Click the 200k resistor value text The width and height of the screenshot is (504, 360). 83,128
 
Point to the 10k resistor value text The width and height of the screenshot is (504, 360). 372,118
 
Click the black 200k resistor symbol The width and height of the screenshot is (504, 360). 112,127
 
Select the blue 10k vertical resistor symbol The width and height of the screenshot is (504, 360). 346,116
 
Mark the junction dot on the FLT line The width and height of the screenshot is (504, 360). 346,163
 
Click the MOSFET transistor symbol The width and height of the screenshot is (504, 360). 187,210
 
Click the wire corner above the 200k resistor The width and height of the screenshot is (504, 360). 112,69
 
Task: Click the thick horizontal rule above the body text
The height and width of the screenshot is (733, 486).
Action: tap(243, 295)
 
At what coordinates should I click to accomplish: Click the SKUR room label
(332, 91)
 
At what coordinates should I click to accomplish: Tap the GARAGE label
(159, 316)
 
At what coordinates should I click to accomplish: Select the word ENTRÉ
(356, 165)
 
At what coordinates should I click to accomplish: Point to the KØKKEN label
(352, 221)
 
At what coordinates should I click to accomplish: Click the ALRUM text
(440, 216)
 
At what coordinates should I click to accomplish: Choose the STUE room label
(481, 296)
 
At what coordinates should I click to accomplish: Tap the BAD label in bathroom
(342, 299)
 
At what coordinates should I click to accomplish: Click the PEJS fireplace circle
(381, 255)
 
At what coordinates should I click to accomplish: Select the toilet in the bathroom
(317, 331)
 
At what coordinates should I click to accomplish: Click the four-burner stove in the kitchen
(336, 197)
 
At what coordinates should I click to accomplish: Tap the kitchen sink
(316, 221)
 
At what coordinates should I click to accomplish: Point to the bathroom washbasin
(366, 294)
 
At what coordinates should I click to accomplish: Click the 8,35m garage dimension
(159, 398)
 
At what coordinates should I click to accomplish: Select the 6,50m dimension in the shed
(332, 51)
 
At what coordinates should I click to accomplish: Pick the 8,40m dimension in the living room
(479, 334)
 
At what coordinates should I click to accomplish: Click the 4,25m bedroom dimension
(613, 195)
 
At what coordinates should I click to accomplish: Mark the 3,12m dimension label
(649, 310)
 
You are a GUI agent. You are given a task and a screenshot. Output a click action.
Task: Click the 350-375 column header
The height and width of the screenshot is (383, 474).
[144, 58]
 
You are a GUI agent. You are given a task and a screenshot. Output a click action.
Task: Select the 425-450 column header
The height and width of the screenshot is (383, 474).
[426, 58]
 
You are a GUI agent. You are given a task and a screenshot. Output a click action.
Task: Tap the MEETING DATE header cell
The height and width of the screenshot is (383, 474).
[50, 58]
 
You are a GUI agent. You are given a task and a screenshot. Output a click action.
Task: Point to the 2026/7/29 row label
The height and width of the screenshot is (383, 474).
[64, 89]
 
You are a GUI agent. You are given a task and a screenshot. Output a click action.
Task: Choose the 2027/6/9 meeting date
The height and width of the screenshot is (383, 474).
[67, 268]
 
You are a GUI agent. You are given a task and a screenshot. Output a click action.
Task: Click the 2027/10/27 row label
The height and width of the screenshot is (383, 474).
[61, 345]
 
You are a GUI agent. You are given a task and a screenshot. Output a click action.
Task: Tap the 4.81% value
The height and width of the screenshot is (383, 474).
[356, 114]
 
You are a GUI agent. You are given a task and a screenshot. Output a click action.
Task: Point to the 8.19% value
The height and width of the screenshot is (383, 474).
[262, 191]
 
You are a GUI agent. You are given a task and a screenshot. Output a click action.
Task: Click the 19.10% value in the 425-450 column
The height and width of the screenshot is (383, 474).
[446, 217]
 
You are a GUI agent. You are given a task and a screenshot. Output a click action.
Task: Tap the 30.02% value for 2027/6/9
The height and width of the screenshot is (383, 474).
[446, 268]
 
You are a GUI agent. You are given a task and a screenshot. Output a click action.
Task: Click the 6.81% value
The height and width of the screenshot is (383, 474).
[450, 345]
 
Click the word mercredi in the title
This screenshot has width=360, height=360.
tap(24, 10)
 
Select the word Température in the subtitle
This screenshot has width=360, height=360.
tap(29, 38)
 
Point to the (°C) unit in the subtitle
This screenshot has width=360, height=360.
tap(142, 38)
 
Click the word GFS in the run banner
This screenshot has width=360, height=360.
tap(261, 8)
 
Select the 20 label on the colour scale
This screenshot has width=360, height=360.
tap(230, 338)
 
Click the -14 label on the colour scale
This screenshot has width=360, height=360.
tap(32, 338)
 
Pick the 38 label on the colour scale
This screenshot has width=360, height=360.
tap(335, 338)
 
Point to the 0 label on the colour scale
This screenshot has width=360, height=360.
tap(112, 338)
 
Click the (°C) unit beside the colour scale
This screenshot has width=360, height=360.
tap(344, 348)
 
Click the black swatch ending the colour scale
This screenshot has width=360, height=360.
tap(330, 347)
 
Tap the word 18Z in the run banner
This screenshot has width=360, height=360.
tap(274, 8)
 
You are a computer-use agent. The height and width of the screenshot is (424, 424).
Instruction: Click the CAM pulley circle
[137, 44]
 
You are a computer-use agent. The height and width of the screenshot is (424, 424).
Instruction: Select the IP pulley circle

— Your task —
Copy out the data from the line containing "Click the black swatch" through the last line of the data, both included, with nothing changed.

— Solution to the exercise —
Click the black swatch ending the colour scale
This screenshot has width=360, height=360.
tap(330, 347)
 
Tap the word 18Z in the run banner
This screenshot has width=360, height=360.
tap(274, 8)
 
You are a computer-use agent. The height and width of the screenshot is (424, 424).
Instruction: Click the CAM pulley circle
[137, 44]
 
You are a computer-use agent. The height and width of the screenshot is (424, 424).
Instruction: Select the IP pulley circle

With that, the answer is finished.